Physical properties of the liquid
Broadly speaking, there are three main categories of liquids: aqueous, viscous and volatile. Most liquids are of the aqueous type, making air displacement pipettes the first choice for many. Although the majority of liquids will work perfectly well using this pipette type, positive displacement pipettes should be chosen used when working with very viscous or volatile liquids. The differences between these pipette types are shown in Figure 1. It is also essential that the correct pipetting technique is used –regardless of the liquid type – to achieve excellent results.
Accuracy and precision
Two of the most critical parameters affecting pipetting results are accuracy and precision (Figure 2).
There are several criteria that should be kept in mind in order to achieve maximum pipetting accuracy, precision and reliability. As a rule of thumb, users should always choose the smallest pipette capable of handling the required transfer volume. This is important, because accuracy decreases when the set volume is close to the pipette’s minimum capacity. For example, if you dispense 50 µl using a 5,000 µl pipette, results may be poor. Using a 300 µl pipette will give you far better results, while a 50 µl pipette offers the best results. Additionally, volumes set on traditional manual pipettes can change while pipetting, due to unintentional plunger turns. This is why some pipette manufacturers have developed locking volume adjustment designs, preventing inadvertent changes while pipetting to further ensure accuracy. Calibration is another important aspect, helping to safeguard reliable results by certifying a pipette’s accuracy and precision. The process should be easy for users; for instance, some electronic pipettes can set a calibration reminder, or save the calibration history.

TASK INSTRUCTIONS:
**1)** Retype the stretch of the pipetting text from "Physical properties of" through "precision (Figure 2).".
**2)** List the main categories of liquids named in the pipetting text.
**3)** Write what comes next in the pipetting text, picking up after its last sentence.

DATASET EXTRACT:

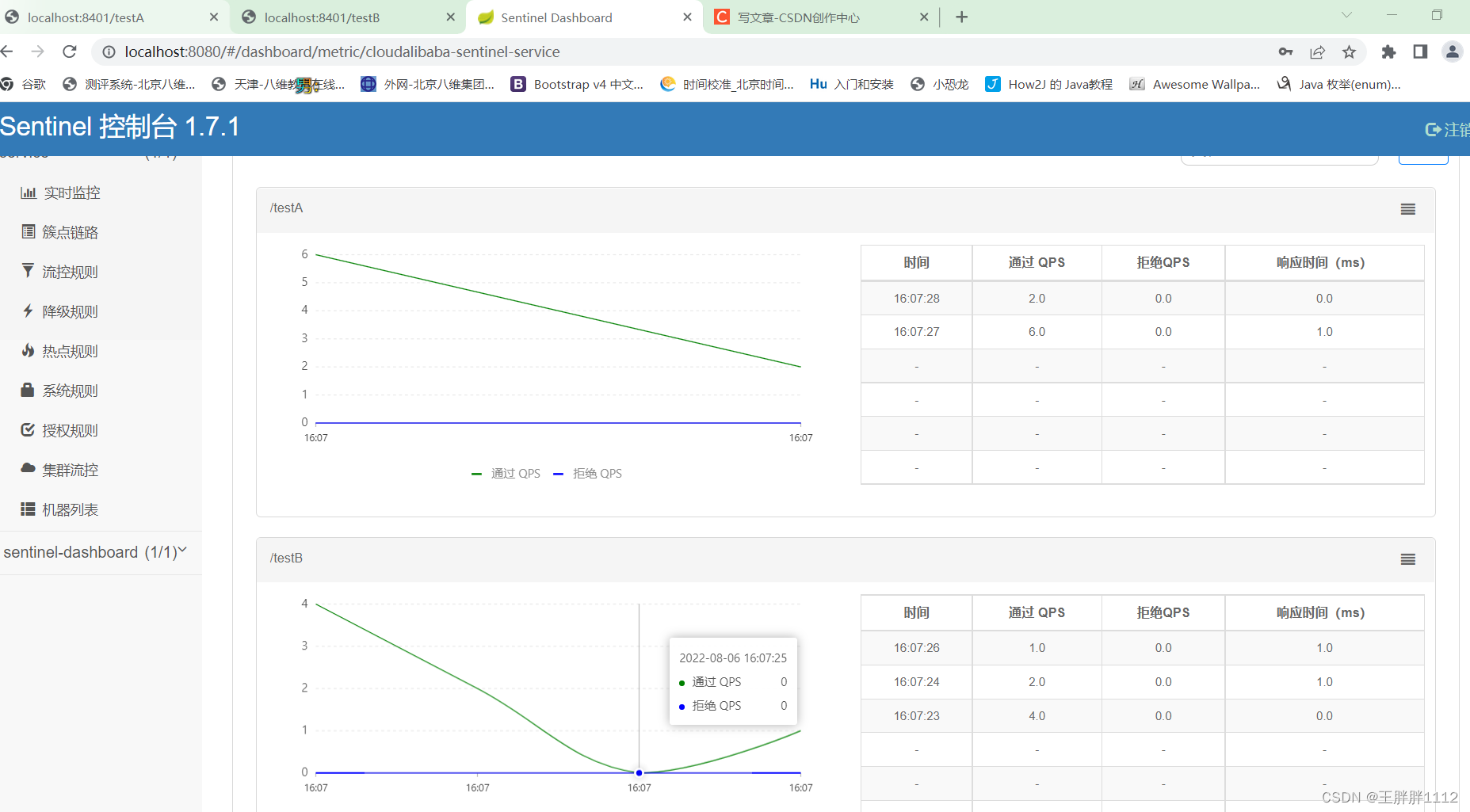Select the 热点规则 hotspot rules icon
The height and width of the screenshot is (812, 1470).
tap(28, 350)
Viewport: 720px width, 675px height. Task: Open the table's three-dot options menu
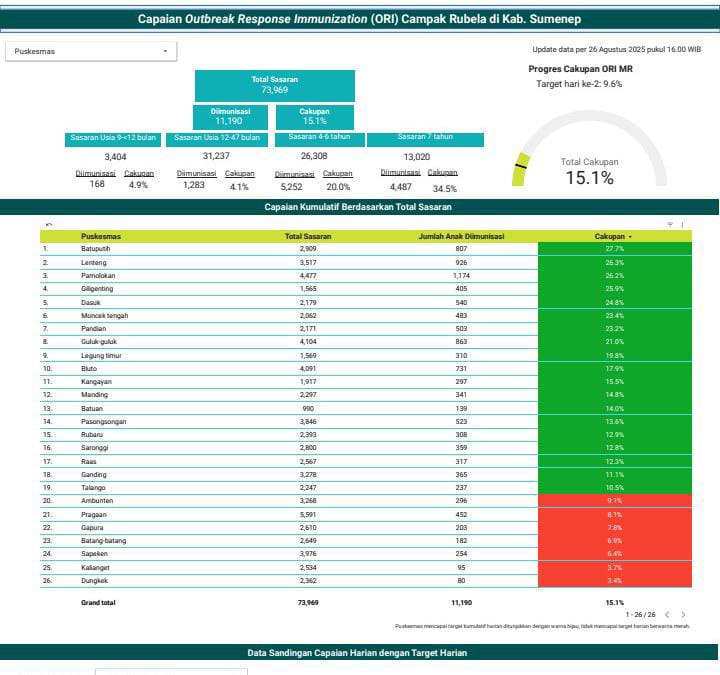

ANSWERS PROVIDED:
**1)**
Physical properties of the liquid
Broadly speaking, there are three main categories of liquids: aqueous, viscous and volatile. Most liquids are of the aqueous type, making air displacement pipettes the first choice for many. Although the majority of liquids will work perfectly well using this pipette type, positive displacement pipettes should be chosen used when working with very viscous or volatile liquids. The differences between these pipette types are shown in Figure 1. It is also essential that the correct pipetting technique is used –regardless of the liquid type – to achieve excellent results.
Accuracy and precision
Two of the most critical parameters affecting pipetting results are accuracy and precision (Figure 2).

**2)** aqueous, viscous, volatile

**3)**
And it’s not just the pipette that needs to be considered. Pipette tips can cause all manner of problems if they loosen, leak or fall off. This common issue in laboratories is normally caused by the use of universal pipette tips, as such tips frequently require ‘hammering on’. This process stretches the pipette tip rim, and can lead to leaking or misalignment of tips, or even cause them to fall off the pipette completely. Choosing high quality micropipettes that were designed together with specific tips ensures a more secure connection, offering much higher levels of reliability and better results. In addition, something as simple as colour coding pipettes and tips also helps users to make sure that they choose the right tips for their pipette.
In a high throughput setting, it is important to be as efficient as possible while keeping pipetting processes reliable and consistent. There are many ways to improve pipetting efficiency, including the use of multichannel and/or electronic pipettes. These versatile instruments usually offer multiple different pipetting modes – such as reverse pipetting, variable dispensing, programmed serial dilutions and many more – streamlining processes. For example, programs such as repeat dispensing are perfect for dispensing multiple aliquots of the same volume, without having to refill the tips.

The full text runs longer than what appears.